The Enterprise API has been initially designed for the needs of a very small number of technology organisations who are some of the world’s largest and richest companies, commonly referred to as "Big Tech". As there will be no exclusive contracts nor exclusive content, developing this product will also help provide the ability for smaller for-profit organizations to benefit from the use of Wikimedia content in their products. This is also described by the Open Futures project's description of this project as "lowering the playing field", and is consistent with the Strategic Direction's discussion of "Knowledge as a Service".
By interviewing many organisations across many commercial sectors, it became clear that there are many more potential customers than just "big tech". Their needs are different and so the product roadmap will be adjusted over time to meet this demand – focusing on making it easier to integrate and understand Wikimedia's complex ecosystem of information (through things like credibility signals and subsets of information – see roadmap).
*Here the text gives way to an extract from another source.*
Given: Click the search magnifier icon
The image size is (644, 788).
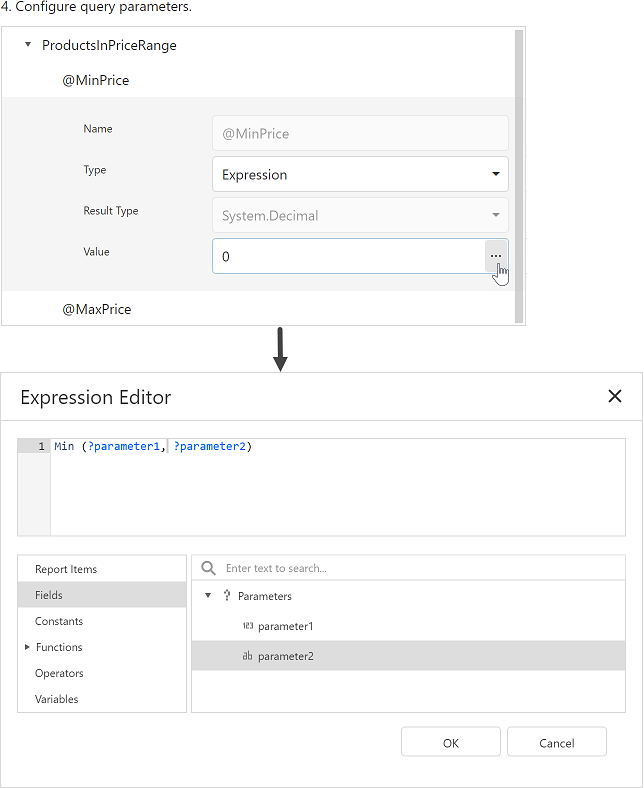Looking at the screenshot, I should click(x=209, y=568).
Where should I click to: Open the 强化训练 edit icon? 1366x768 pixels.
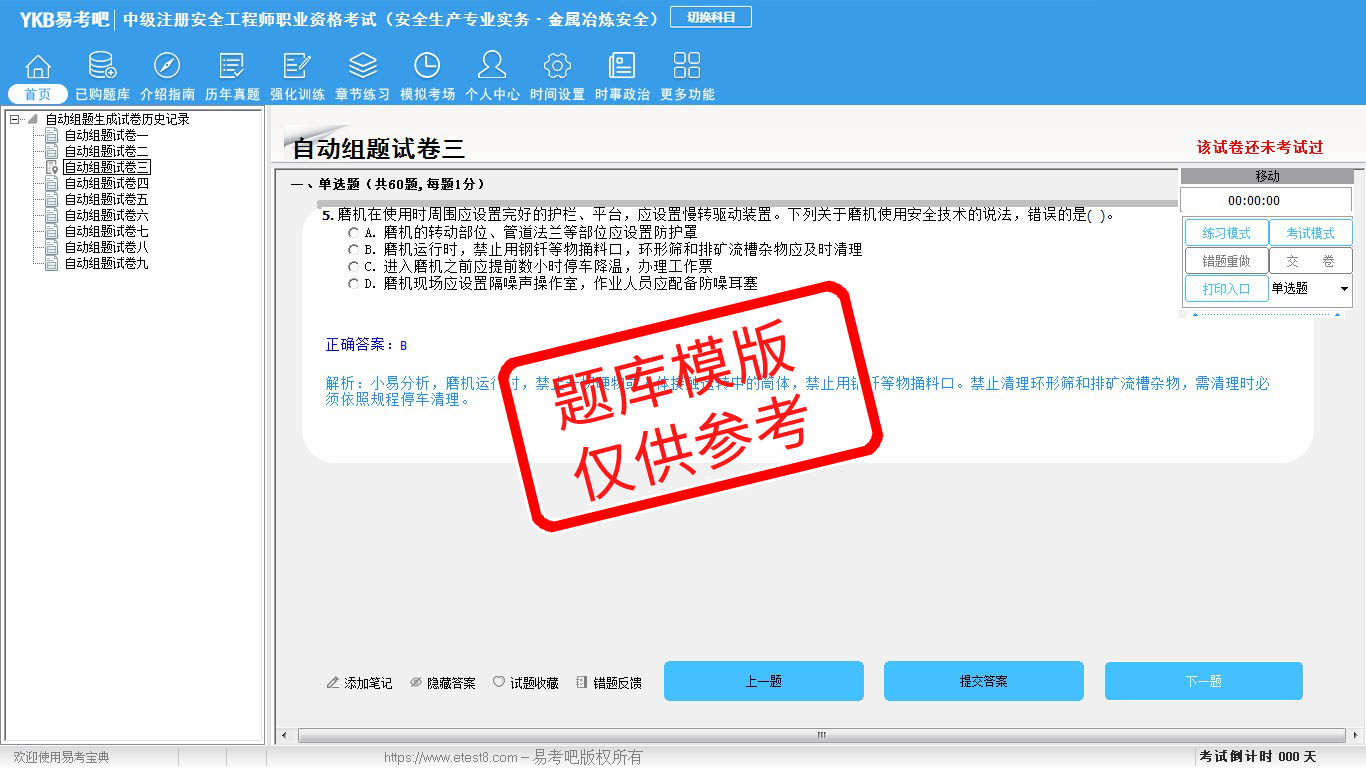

As stated in the original press release, Google and the Internet Archive are the first to receive paid and free access (respectively) but we have not publicized the subsequent customers (paid or free) who have signed up to the service. Maintaining a public and comprehensive list of paying and free/trial customers would look like advertising or promotion of those customers. It would also introduce a new privacy (and potentially security) problem: In the same way that it would be inappropriate to make a public list of "all individuals who have used the Wikidata Query Service this month" (for example), making a public list of all organizations who have used this service goes against our privacy culture. Nonetheless, we do intend to be making "use case" blog posts, which will describe how some users (either general categories or individual cases with their permission) are benefiting from the service in the real world. No one is required to publish whether, or how, they read or reuse Wikimedia content. This is consistent with that practice.
As per the Wikimedia Foundation Board's statement, it will be notified in advance of all potential customers expected to generate revenue in excess of $250,000 USD annually, allowing time for any concerns to be raised. This is consistent with how the Wikimedia Foundation treats large corporate donations. As an organization based in the USA, it is legally not allowed to do business with organizations based in certain proscribed countries, as determined by the Office of Foreign Assets Control.
What is in the contracts
Customer contracts will typically include terms governing the duration of the engagement, the type of customer support and uptime expected, the cost, mechanisms for resolving disputes, assurances on context-appropriate attribution and licensing information, and restrictions on reusing the API to create a competing business (while affirming the content’s underlying free culture license). As described in the principles document, the contract will not grant exclusive content, exclusive access, private/user data, or editorial influence; and it will not include restrictions on how the content can be used which are contrary to the copyleft licenses of the content itself.